Kunilovskaya, Maria; Zaitova, Iuliia; Xue, Wei; Stenger, Irina; Avgustinova, Tania
Predictability of Microsyntactic Units across Slavic Languages: A translation-based Study
Proceedings of the Joint 25th Nordic Conference on Computational Linguistics and 11th Baltic Conference on Human Language Technologies (NoDaLiDa/Baltic-HLT 2025), University of Tartu Library, Tallinn, Estonia, 2025.
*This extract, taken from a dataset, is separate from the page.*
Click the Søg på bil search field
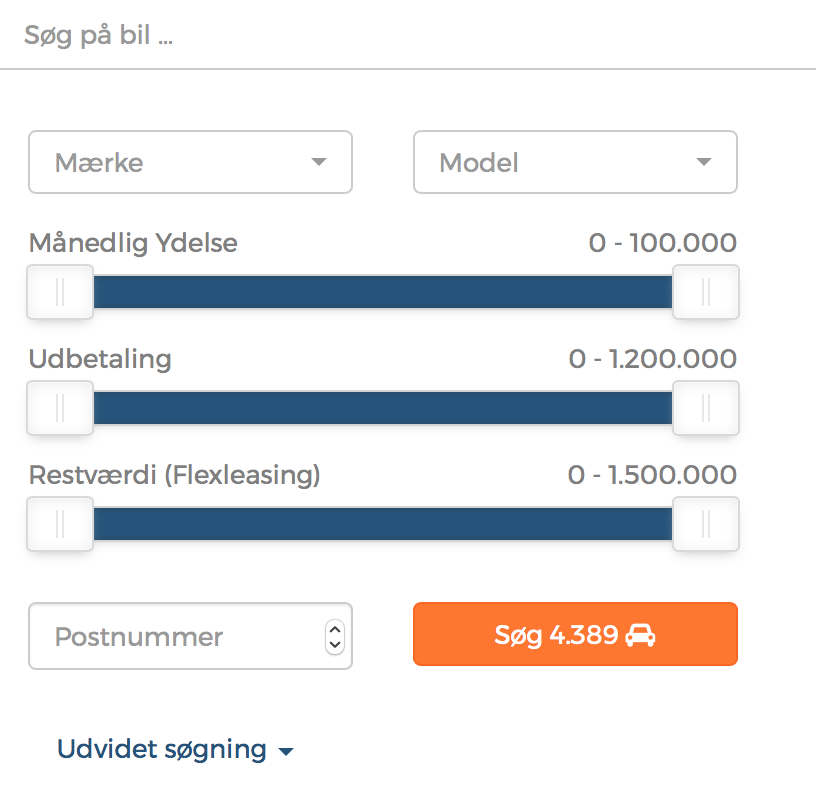 [400, 37]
The paper presents the results of a free translation experiment, which was set up to explore Slavic cross-language intelligibility. In the experiment, native speakers of Russian were asked to read a sentence in one of the five Slavic languages and return a Russian translation of a highlighted item. The experiment is focused on microsyntactic units because they offer an increased intercomprehension difficulty due to opaque semantics. Each language is represented by at least 50 stimuli, and each stimulus has generated at least 20 responses. The levels of intercomprehension are captured by categorising participants‘ responses into seven types of translation solutions (paraphrase, correct, fluent_literal, awkward_literal, fantasy, noise, and empty), generally reflecting the level of the cross-linguistic intelligibility of the stimuli. The study aims to reveal linguistic factors that favour intercomprehension across Slavic languages. We use regression and correlation analysis to identify the most important intercomprehension predictors and statistical analysis to bring up the most typical cases and outliers. We explore several feature types that reflect the properties of the translation tasks and their outcomes, including point-wise phonological and orthographic distances, cosine similarities, surprisals, translation quality scores and translation solution entropy indices. The experimental data confirms the expected gradual increase of intelligibility from West-Slavic to East-Slavic languages for the speakers of Russian. We show that intelligibility is highly contingent on the ability of speakers to recognise and interpret formal similarities between languages as well as on the size of these similarities. For several Slavic languages, the context sentence complexity was a significant predictor of intelligibility.